Em se tratando de conflitos, a raiva se torna problemática quando não são canalizados tempo, energia e recursos pessoais para “decifrar” os processos internos que deram origem ao sofrimento. Sim, porque a raiva dói. É o que acontece em muitos conflitos duradouros, em que as pessoas se veem prisioneiras da própria raiva, tomadas e paralisadas por ela. A raiva pode aprisionar mais que o amor, segundo psicanalistas como Sandor Ferenczi[2].
Em situações de conflito, antes que soluções concretas possam começar a se desenhar, a raiva PRECISA ser “processada” internamente. Por “ser processada” me refiro a aprofundar a pesquisa sobre a necessidade humana não atendida por trás da manifestação da raiva.
Uma barreira para as pessoas realizarem esse tipo de autorreflexão decorre da dificuldade de identificar, reconhecer e até nomear a raiva. Por razões culturais, fomos ensinados(as) que raiva é uma emoção negativa. Basta refletir sobre quantas vezes você presenciou em ambientes corporativos alguém dizer algo como “vamos fazer uma pausa, pois estou sentindo raiva agora?”. Outra evidência da nossa relação de negação com a raiva é justamente as pessoas tenderem a responder com um sonoro “não” à pergunta “você está com raiva?”.
A segunda barreira à autorreflexão aprofundada sobre a raiva experimentada é que, em conflitos, geralmente (embora nem sempre), a raiva está apontada para o outro, isto é, para a pessoa com quem se está em conflito. Ou seja, a raiva desvia o foco de nós mesmos(as).
Ocorre que, embora o estímulo externo desencadeador da raiva (gatilho) possa ser atribuído ao outro, a causa raiz da raiva está em nós (e não nas atitudes das outras pessoas). Ela se revela através dos nossos pensamentos.
Marshall Rosemberg, em seu livro “O surpreendente propósito da Raiva”[3] explica que “entre o estímulo [a atitude do outro] e a raiva há sempre algum processo de pensamento” que obedece a uma estrutura clássica de imputar erro a alguém. Trata-se daqueles típicos pensamentos, geralmente em fluxo, que povoam a mente quando sentimos raiva: “isso não é justo”, “isso não é modo de tratar os outros”, “ele(a) é grosseiro(a)”, “ele(a) não podia ter feito isto”.

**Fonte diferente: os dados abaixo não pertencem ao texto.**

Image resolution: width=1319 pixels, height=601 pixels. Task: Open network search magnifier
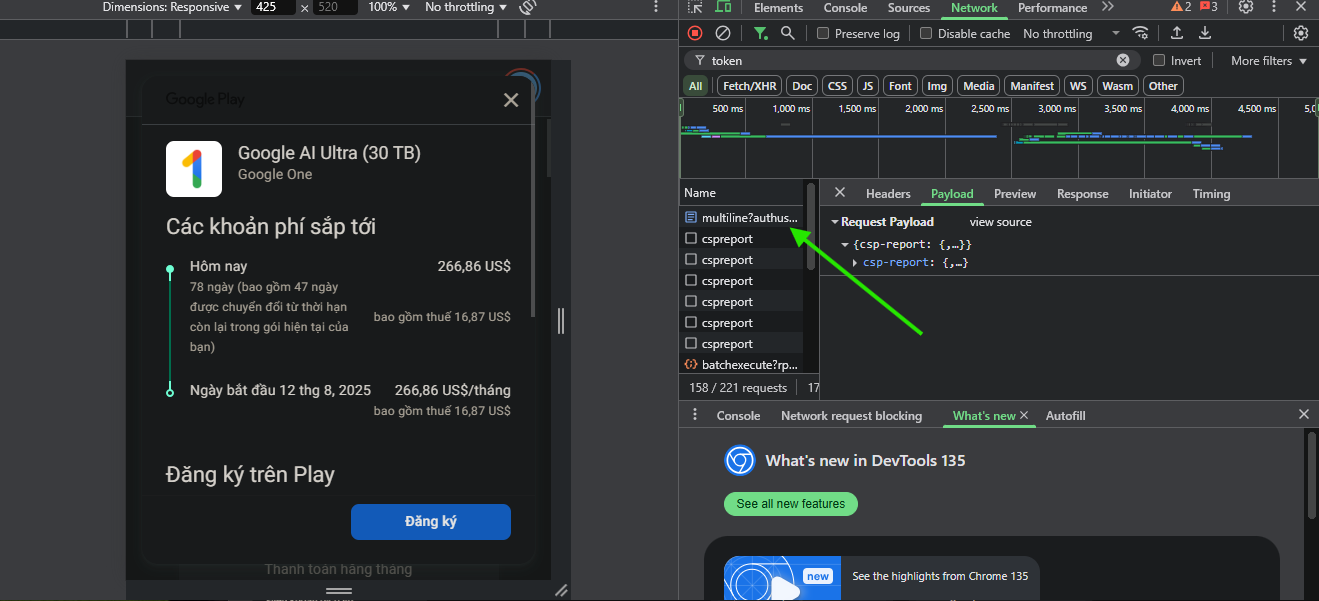point(788,33)
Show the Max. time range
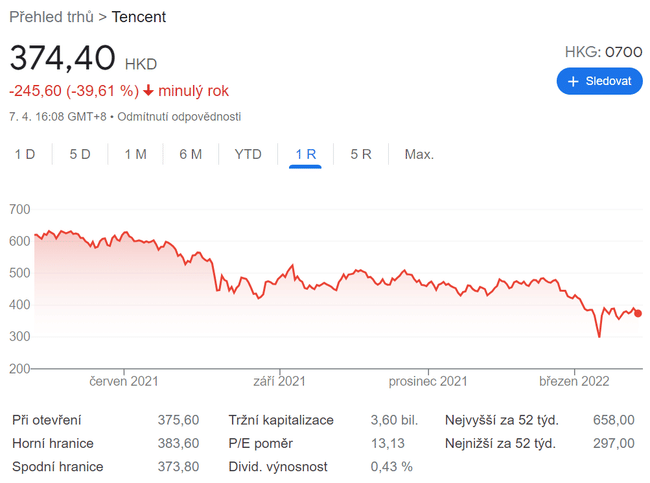Screen dimensions: 650x483 pyautogui.click(x=419, y=154)
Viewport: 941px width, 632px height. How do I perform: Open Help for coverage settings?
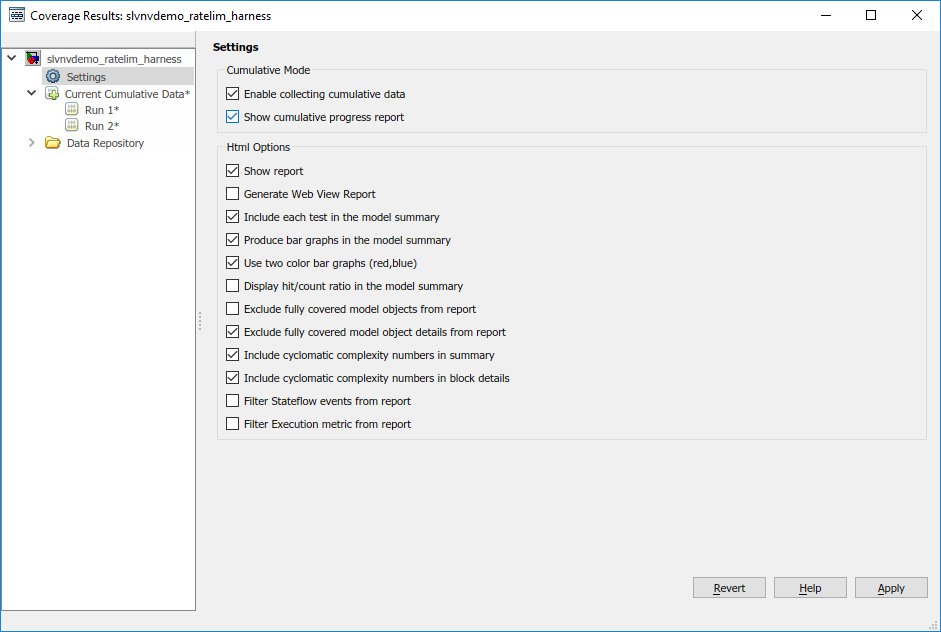[810, 588]
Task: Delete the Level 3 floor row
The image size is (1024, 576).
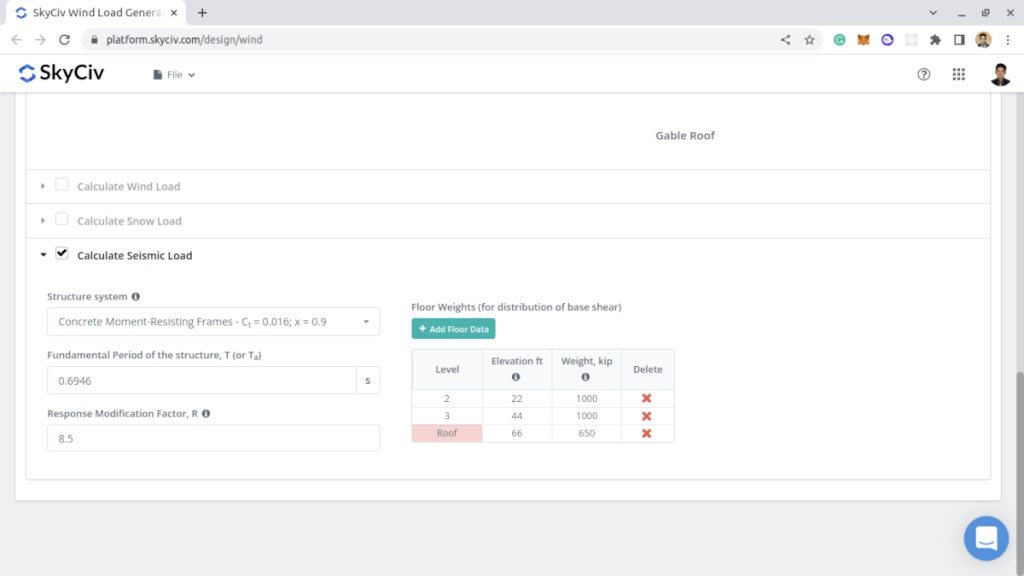Action: click(x=646, y=416)
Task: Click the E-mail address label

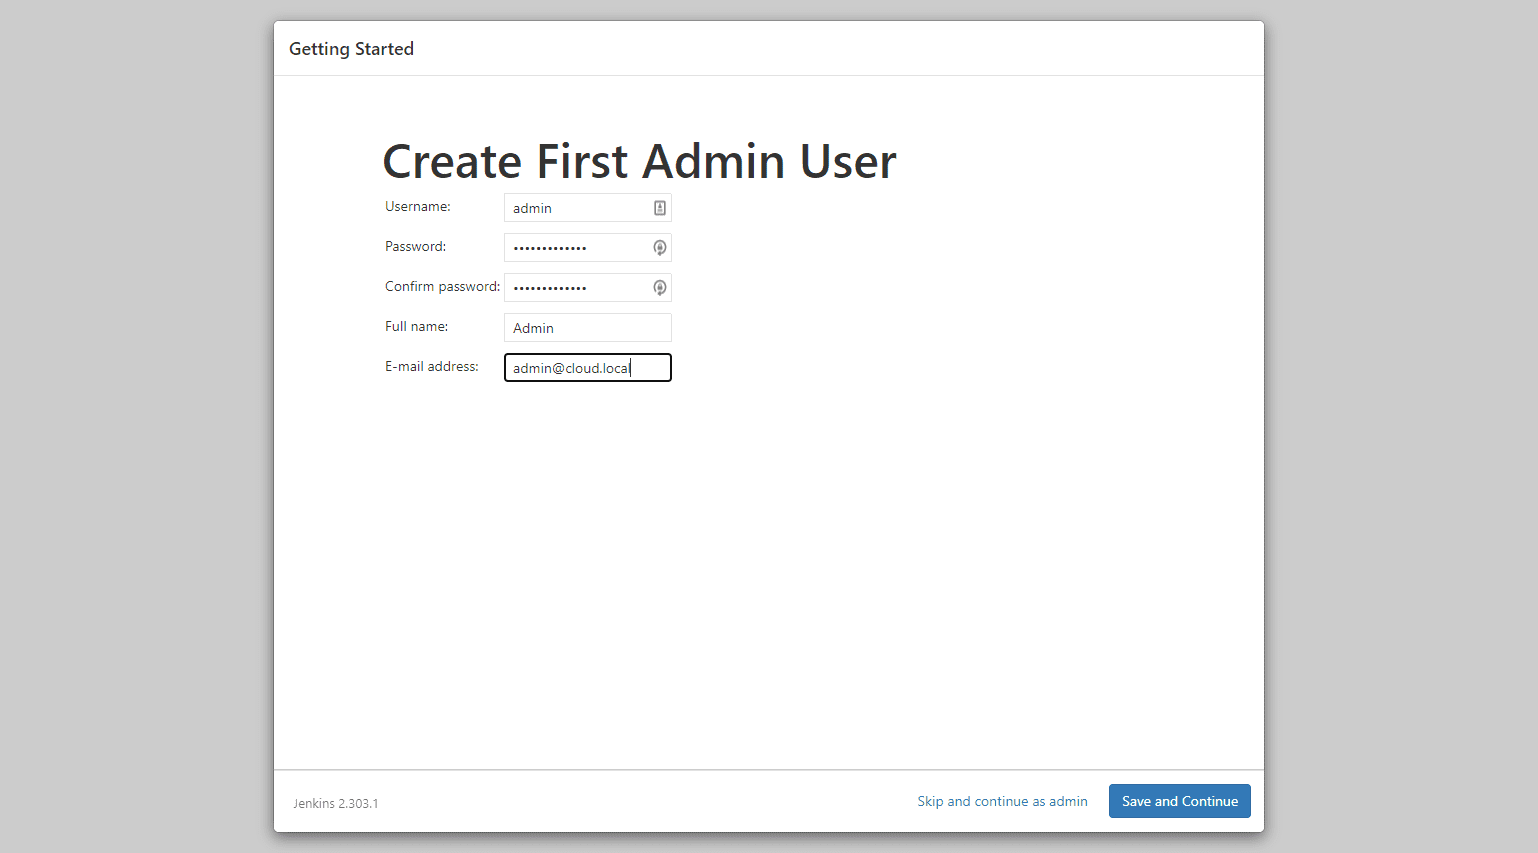Action: (x=431, y=366)
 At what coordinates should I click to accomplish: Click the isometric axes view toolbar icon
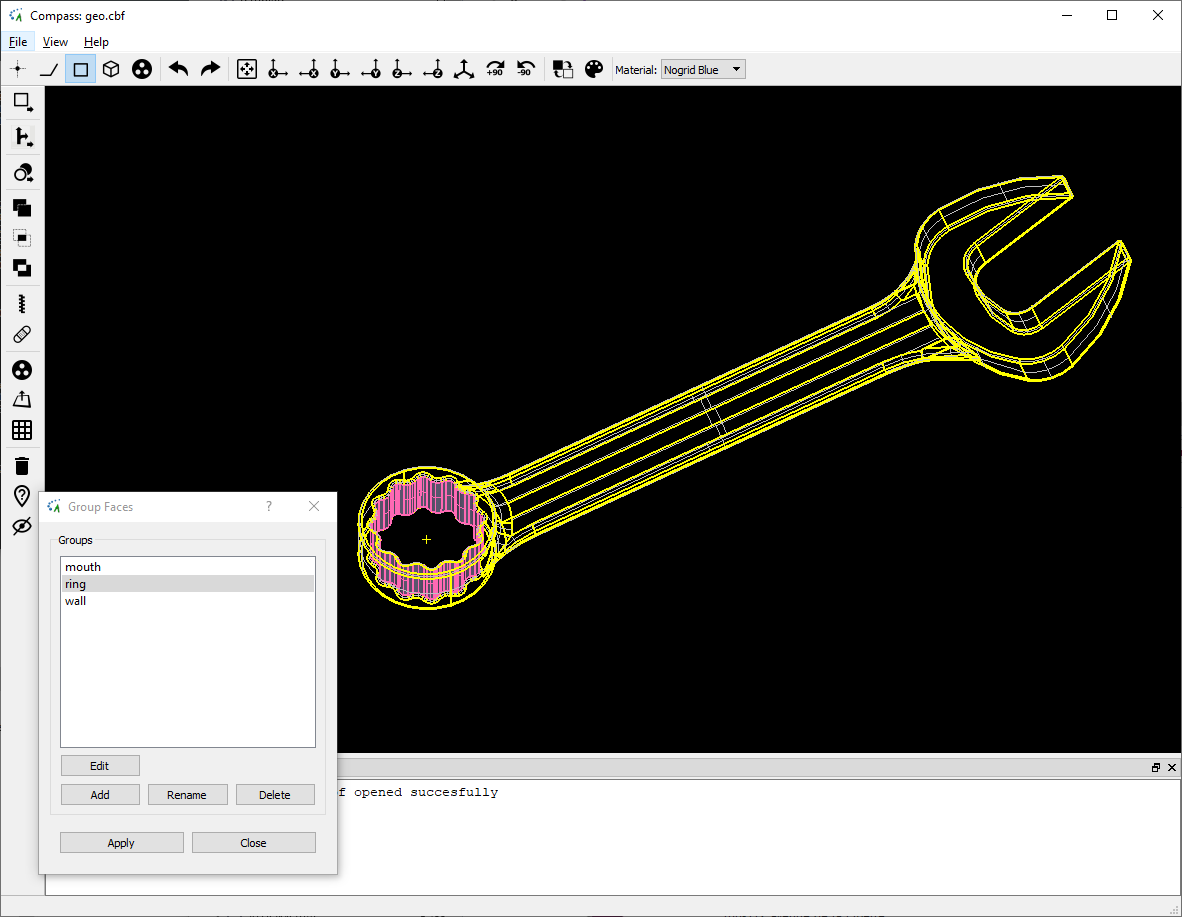(x=463, y=68)
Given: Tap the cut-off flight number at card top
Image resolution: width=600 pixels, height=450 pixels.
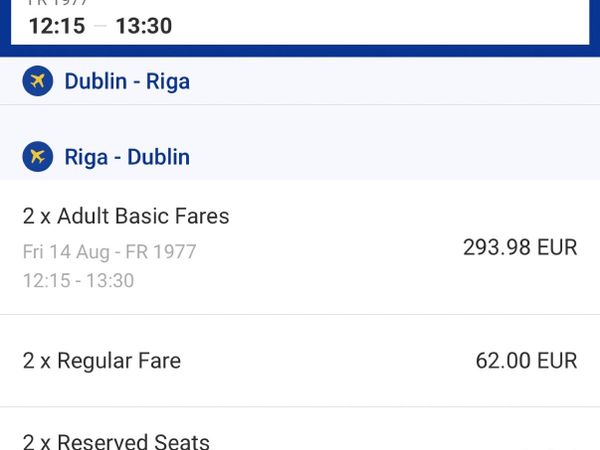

Esse tipo de articulação mental deriva de julgamentos individuais sobre certo ou errado, bom ou ruim, justo ou injusto (a raiva não enxerga meio termos, nem costuma ter dúvidas) ou de expectativas criadas a respeito das atitudes desejáveis da outra pessoa. Some-se, ainda, que passamos a perceber a pessoa a quem nossa raiva se dirige como um obstáculo ao atendimento das nossas necessidades, objetivos ou expectativas. E, como agravante, se eu penso que é a outra pessoa que está me causando raiva, então tenho desejo de punição.
Porém, como antecipado, o caminho para resolução do conflito sugere a direção exatamente oposta ao que normalmente fazemos quando sentimos raiva: inicia-se por retirar o foco do outro e se conectar consigo. Segundo Rosemberg, na obra acima citada, quando entramos em contato com as nossas necessidades não atendidas, tiramos o foco do outro – e, portanto, da própria raiva.
No caso de mediações de conflito, boa parte do trabalho do mediador consiste em ajudar as partes a realizarem este redirecionamento do outro para si, antes de conseguirem conversar sobre possíveis soluções para o conflito mediado.
A mudança de foco permite enxergar a causa-raiz da raiva, isto é, a informação útil para a solução da questão. Essa informação útil, antes camuflada pela intensidade da raiva, é a necessidade humana mais profunda que não foi atendida ou foi postergada ou se encontra de alguma forma ameaçada. Tenho raiva porque para mim é importante ser ouvido (e meu chefe me interrompe a cada duas palavras), tenho raiva porque tenho necessidade de me sentir pertencente e de participar (e não me chamaram para a reunião da minha área). Tenho raiva porque estou cansado, preciso dormir, e esta pessoa está atrasando minha ida para casa.
Minha experiência pessoal e como mediadora é de que nem sempre é fácil encontrar a necessidade submersa pelo turbilhão emocional da raiva. No meu caso, dependendo da intensidade e do contexto, às vezes preciso de alguns dias para “decifrar” aquilo que está sendo negligenciado que me faz sentir raiva. Apesar disso, vale muito à pena, tanto do ponto de vista do meu desenvolvimento pessoal, quanto no diálogo com a outra pessoa.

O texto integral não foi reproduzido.